The table below shows the monthly expenditure of an average Australian family in 1991 and 2001.
Sample Response
The table data compare monthly expenses of an average family in Australia for the years 1991 and 2001. Overall, monthly expenditure by an average Australian family had not increased that much in 10 years, from 1991 to 2001, and expenses on electricity, water, housing, and non-essential goods and services somewhat increased while the expenses on clothing and transport decreased over time. As is presented in the table, the average expenditure of an Australian family per month was AUD 675 in 1991 while this reached to AUD 715 after 10 years. This shows that the average expenditure of an average Australian family had not increased significantly. In 1991, the expenditure on non-essential goods and services was $250 which was the highest among the given categories. This reached to $270 in 2001 which was also the highest amount among the given expense categories in 2001. The expenses on food & housing were $155 and $95 consecutively in 1991 and both of these expenses increased by only 5 dollars after 10 years. Interestingly the monthly amount spent on clothing and transport decreased over the decade and reached to $20 and $45 in 2001. The expenses on food, housing and electricity & water increased and the highest increase was for electricity and water.
IELTS Writing Correction
- 1. Use direct phrasing Original: The table data compare Suggested revision: The table compares Why it matters: The data is unnecessary because the table itself is the subject of the comparison.
- 2. Match task wording Original: monthly expenses Suggested revision: monthly expenditure Why it matters: Expenditure is the more precise formal term used in the task.
- 3. Use concise dates Original: for the years 1991 and 2001 Suggested revision: in 1991 and 2001 Why it matters: In is the natural preposition for the two stated years.
- 4. Streamline reference Original: As is presented Suggested revision: As shown Why it matters: The shorter chart reference is clearer and more natural.
- 5. Reduce wordiness Original: the average expenditure of an Australian family per month Suggested revision: an average Australian family's monthly expenditure Why it matters: The revision conveys the same measure more concisely.
- 6. Fix verb pattern Original: while this reached to Suggested revision: and this rose to Why it matters: Reach does not take to before its object, while rose to correctly describes the increase.
- 7. State comparison year Original: after 10 years Suggested revision: in 2001 Why it matters: The explicit year makes the comparison easier to follow.
- 8. Avoid repetition Original: the average expenditure of an average Australian family Suggested revision: an average Australian family's expenditure Why it matters: The revision removes the repeated use of average.
- 9. Use simple past Original: had not increased Suggested revision: did not increase Why it matters: The simple past suits a completed comparison between two specified years.
- 10. Add relative-clause comma Original: $250 which Suggested revision: $250, which Why it matters: The non-restrictive relative clause requires a comma.
- 11. Use concise wording Original: among the given categories Suggested revision: of the listed categories Why it matters: The revision is shorter and more natural for table categories.

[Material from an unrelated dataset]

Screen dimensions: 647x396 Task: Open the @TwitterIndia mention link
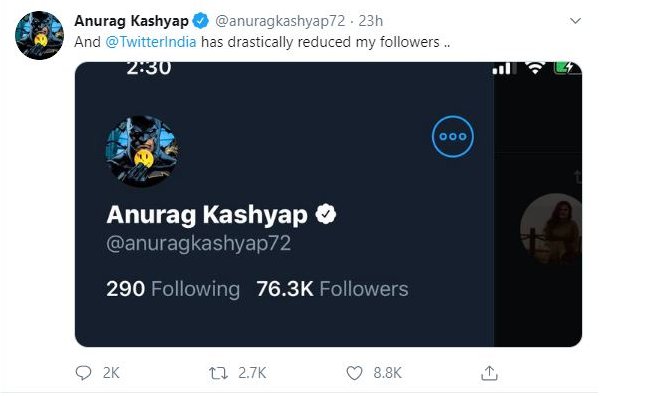(x=151, y=42)
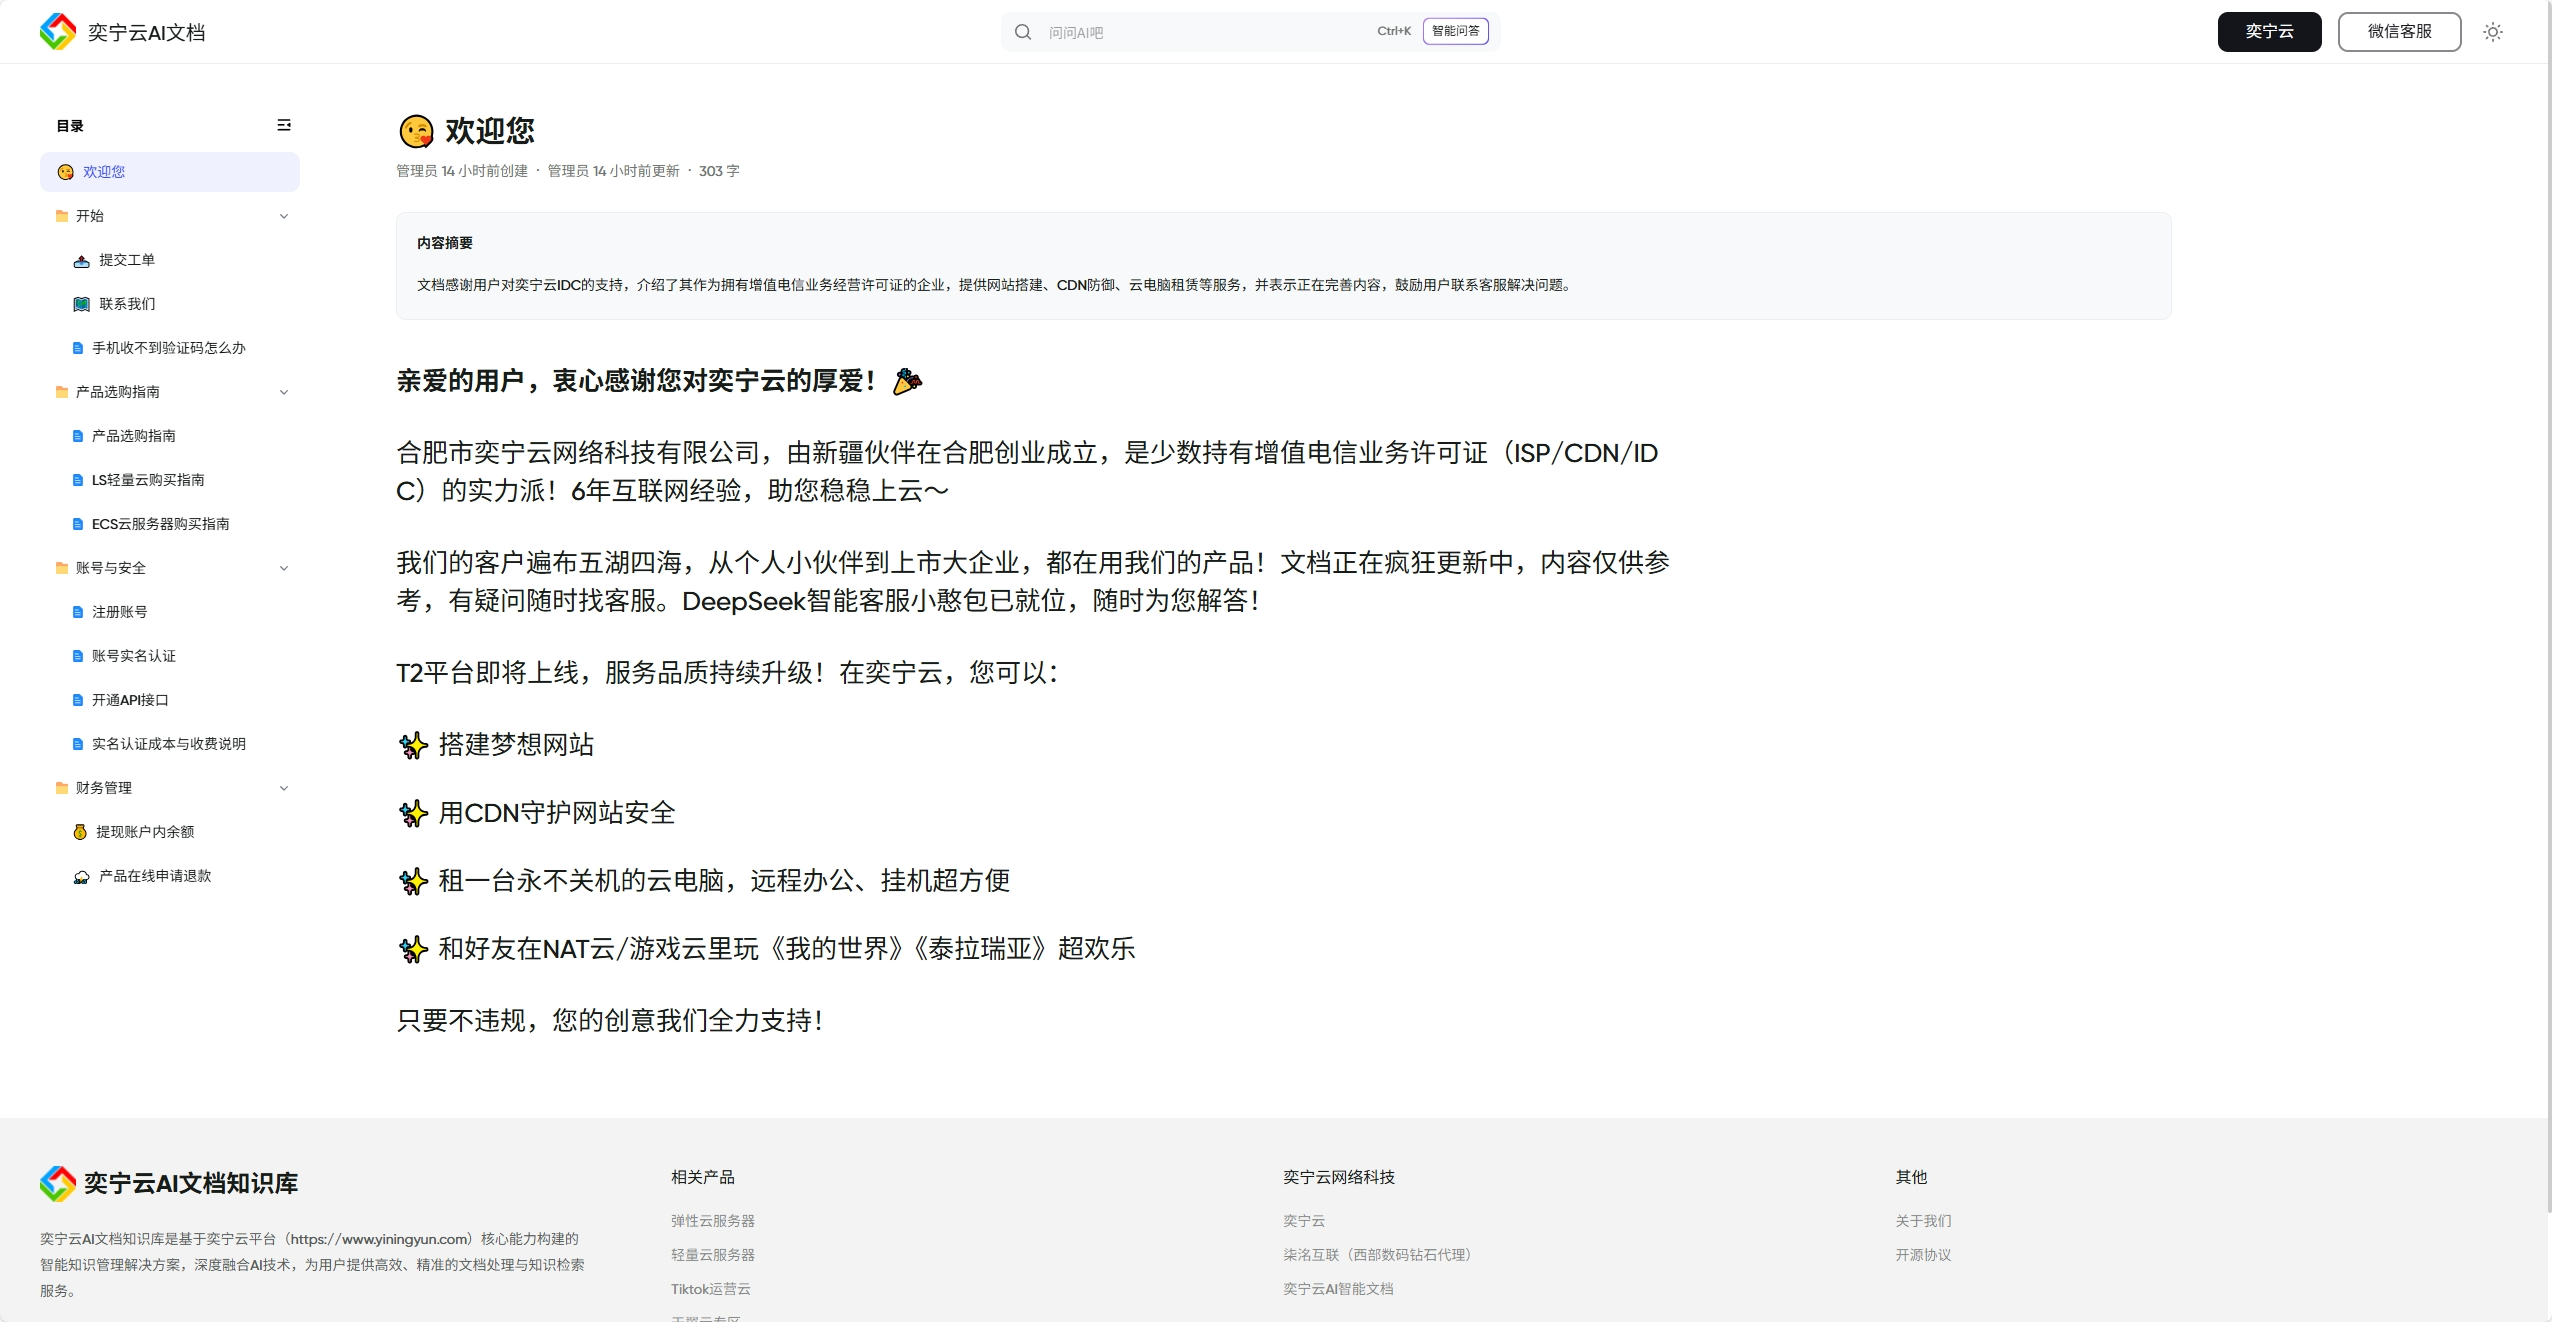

- 12. Fix verb pattern Original: This reached to Suggested revision: This rose to Why it matters: Rose to correctly expresses the increase, whereas reached to is ungrammatical.
Suggested Rewrites
- The table data compare The table compares
- monthly expenses monthly expenditure
- for the years 1991 and 2001 in 1991 and 2001
- As is presented As shown
- the average expenditure of an Australian family per month an average Australian family's monthly expenditure
- while this reached to and this rose to
Why this response received Band 7.0
The response gives a clear overview and selects the most important comparisons, including the modest rise in total expenditure, the largest category, and the categories that fell. Data are generally accurate and well supported, although repetitive phrasing, awkward collocations, and the absence of paragraph breaks reduce polish. Group the details into focused paragraphs and use more natural comparative expressions.
IELTS Writing Criteria Scores
Detailed feedback by IELTS writing criterion after the annotated essay.
Task Achievement
The overview is clear, the main trends are accurately identified, and well-chosen figures support the key comparisons.
For even fuller coverage, add the exact electricity-and-water figures when highlighting that category's largest increase.
Coherence and Cohesion
Ideas progress logically from the overview to totals and category comparisons, but presenting everything in one paragraph reduces readability.
Divide the response into an introduction, overview, and two detail paragraphs grouped by increasing and decreasing expenditure.
Lexical Resource
The response shows a good range of relevant expenditure language, though repetition and awkward choices such as consecutively and reached to reduce precision.
Use respectively for paired figures and reached or rose to for final amounts, while varying repeated references to average expenditure.
Grammatical Range and Accuracy
A range of complex structures is used with generally good control, despite some tense, article, and preposition errors.
Refine tense choice and remove unnecessary prepositions, especially in forms such as rose to and had increased over the decade.